沖縄県名護市辺野古沖で船2隻が転覆し、平和学習中だった同志社国際高校2年の武石知華(ともか)さん(17)ら2人が死亡した事故を巡り、同校を運営する学校法人同志社が八田英二理事長の辞任と同校の西田喜久夫校長の解任を発表したことを受け、遺族の知華さんの両親が26日、「法人の最高責任者が事故の責任を認めたことは重く受け止めている」とするコメントを発表した。
遺族が求める検証と責任の明確化
コメントで両親は「私たちが求めてきたのは、どなたかが職を退くことではなく、なぜ知華が亡くならなければならなかったのかが明らかになり、誰にどのような責任があったのかが事実に基づいて示され、二度と同じことが起きない仕組みが作られることだ」と指摘。「学校法人同志社も同じ考えだと信じている」とつづった。
辞任による検証簡素化への懸念
両親は今月14日、同校と同校を運営する学校法人同志社に中立性や公正性を確保した検証体制の確立と公表を求める緊急要望書を提出。根拠の示されない処分は「幕引き」になりかねないと懸念していた。

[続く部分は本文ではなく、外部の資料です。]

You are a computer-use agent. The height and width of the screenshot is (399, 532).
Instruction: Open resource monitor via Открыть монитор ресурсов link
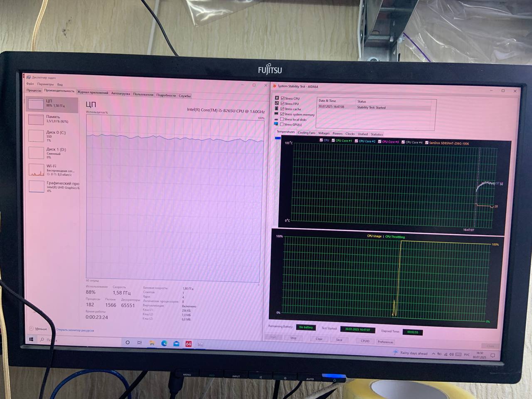[x=75, y=330]
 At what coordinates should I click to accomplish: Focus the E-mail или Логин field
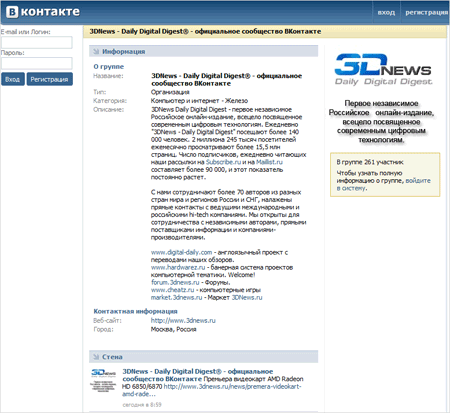click(x=37, y=42)
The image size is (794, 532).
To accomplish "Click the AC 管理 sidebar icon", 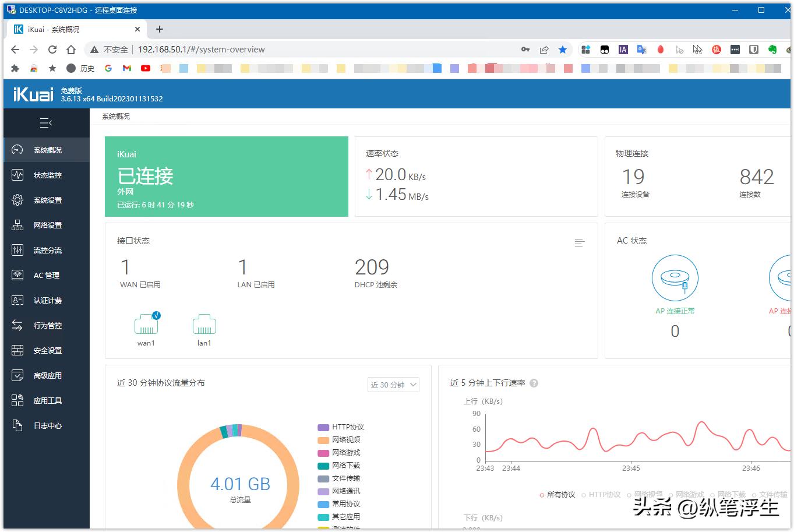I will (47, 275).
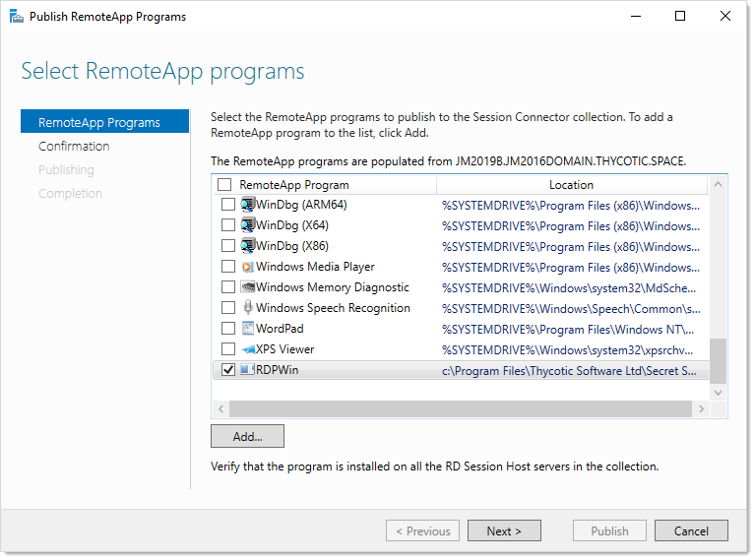Click the WordPad document icon
This screenshot has width=755, height=560.
[247, 329]
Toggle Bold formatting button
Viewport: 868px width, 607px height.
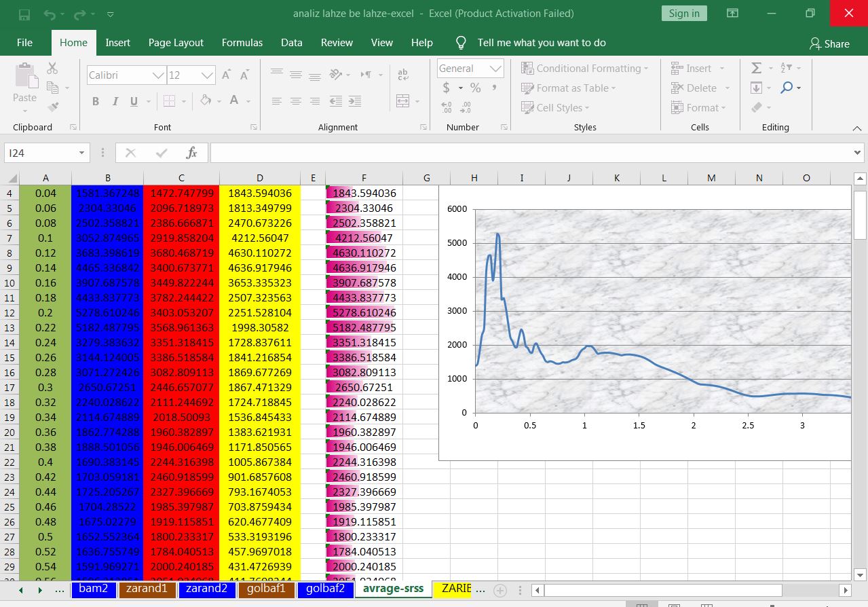coord(96,101)

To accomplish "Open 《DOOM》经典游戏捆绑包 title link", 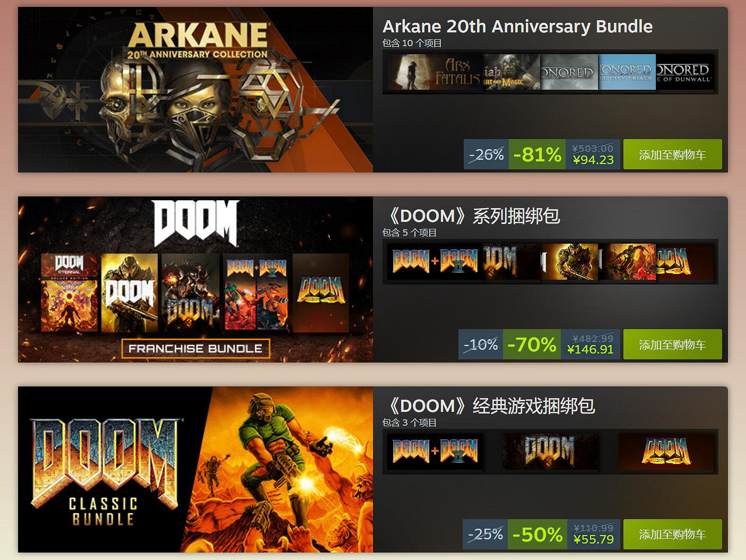I will coord(489,406).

コメントでは「辞任という区切りによって、検証が簡素になることは避けてほしい」と要望。八田氏が総長職に留まると報じられていることから、「検証の結果に対する責任はこれからもあり続ける」と強調した。
西田校長の解任理由の説明要求
また、「事故前後の対応を含め」た判断から解任と発表されている西田氏については「どのような対応でどのように評価された結果なのか説明を求めたい」としている。